_Exercise brief_. Only one stretch of the records below is wanted: the lines from the one holding "Open the See more ellipsis menu" through the one holding "Click the 10 seconds audio progress circle". Return it exactly, both ends included.

--- Exercise inputs Enclosed Below ---

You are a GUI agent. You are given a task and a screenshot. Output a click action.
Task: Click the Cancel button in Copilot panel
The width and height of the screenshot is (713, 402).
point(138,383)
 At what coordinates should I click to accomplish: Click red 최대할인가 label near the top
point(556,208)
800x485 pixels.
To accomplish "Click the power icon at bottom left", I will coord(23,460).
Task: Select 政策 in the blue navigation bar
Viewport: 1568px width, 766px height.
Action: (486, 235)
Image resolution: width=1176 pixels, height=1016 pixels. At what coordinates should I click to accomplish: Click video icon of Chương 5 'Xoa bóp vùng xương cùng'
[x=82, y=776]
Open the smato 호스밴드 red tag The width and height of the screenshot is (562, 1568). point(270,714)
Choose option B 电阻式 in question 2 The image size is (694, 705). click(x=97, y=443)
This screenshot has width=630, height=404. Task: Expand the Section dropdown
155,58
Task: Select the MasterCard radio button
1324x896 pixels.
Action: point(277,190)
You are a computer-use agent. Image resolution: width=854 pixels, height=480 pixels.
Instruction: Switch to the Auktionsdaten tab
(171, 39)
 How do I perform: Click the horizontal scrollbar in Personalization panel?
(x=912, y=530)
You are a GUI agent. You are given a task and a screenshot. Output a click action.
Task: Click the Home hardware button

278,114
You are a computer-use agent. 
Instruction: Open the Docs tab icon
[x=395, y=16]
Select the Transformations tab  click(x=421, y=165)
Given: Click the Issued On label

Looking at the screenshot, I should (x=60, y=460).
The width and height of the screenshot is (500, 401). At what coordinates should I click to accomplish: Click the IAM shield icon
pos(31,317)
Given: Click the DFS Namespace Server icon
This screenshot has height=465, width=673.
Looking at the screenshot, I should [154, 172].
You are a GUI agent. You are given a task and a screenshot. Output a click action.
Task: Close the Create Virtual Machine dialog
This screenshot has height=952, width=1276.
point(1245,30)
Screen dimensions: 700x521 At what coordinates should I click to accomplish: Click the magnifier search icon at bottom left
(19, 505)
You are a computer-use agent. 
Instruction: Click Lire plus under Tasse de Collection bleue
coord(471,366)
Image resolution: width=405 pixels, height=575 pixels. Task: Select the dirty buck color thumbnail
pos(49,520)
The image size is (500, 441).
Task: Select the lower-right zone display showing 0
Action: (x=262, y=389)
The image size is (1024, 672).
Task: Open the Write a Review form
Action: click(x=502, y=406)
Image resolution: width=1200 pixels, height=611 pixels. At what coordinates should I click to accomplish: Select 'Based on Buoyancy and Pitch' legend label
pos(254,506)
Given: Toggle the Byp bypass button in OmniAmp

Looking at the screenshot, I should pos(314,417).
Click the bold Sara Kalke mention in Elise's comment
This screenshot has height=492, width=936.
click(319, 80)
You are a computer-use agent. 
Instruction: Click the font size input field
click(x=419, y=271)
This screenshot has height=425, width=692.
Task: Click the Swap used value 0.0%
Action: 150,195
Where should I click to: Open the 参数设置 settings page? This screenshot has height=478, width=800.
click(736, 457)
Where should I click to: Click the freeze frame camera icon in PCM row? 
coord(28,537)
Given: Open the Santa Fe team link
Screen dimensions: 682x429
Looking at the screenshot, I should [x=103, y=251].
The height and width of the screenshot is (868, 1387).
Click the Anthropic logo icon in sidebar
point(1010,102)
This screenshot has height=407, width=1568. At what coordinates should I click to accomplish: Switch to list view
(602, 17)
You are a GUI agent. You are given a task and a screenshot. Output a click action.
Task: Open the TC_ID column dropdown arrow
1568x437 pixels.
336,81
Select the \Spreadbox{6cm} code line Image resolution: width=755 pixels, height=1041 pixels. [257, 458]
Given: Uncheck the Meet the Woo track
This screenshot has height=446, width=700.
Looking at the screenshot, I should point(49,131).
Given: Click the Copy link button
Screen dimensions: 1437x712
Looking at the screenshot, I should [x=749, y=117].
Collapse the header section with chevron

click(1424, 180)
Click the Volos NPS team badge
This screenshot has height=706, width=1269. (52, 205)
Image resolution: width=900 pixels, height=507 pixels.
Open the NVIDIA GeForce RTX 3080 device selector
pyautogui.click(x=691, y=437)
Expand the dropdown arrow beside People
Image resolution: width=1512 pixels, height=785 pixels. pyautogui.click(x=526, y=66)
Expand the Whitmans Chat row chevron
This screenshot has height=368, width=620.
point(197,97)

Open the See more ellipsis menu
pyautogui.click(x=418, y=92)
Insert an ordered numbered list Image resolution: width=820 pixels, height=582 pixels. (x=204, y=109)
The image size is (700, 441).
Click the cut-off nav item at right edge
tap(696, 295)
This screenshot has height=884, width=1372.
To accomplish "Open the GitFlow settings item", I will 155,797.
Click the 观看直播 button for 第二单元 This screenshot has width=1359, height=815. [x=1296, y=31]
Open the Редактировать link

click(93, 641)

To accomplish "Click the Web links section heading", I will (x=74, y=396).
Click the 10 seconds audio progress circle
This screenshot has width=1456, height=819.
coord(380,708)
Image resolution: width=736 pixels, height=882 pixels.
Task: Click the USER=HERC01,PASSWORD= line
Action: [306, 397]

--- End of Enclosed Exercise inputs ---

_Reply to the task_.
Open the See more ellipsis menu
pyautogui.click(x=418, y=92)
Insert an ordered numbered list Image resolution: width=820 pixels, height=582 pixels. (x=204, y=109)
The image size is (700, 441).
Click the cut-off nav item at right edge
tap(696, 295)
This screenshot has height=884, width=1372.
To accomplish "Open the GitFlow settings item", I will 155,797.
Click the 观看直播 button for 第二单元 This screenshot has width=1359, height=815. [x=1296, y=31]
Open the Редактировать link

click(93, 641)

To accomplish "Click the Web links section heading", I will (x=74, y=396).
Click the 10 seconds audio progress circle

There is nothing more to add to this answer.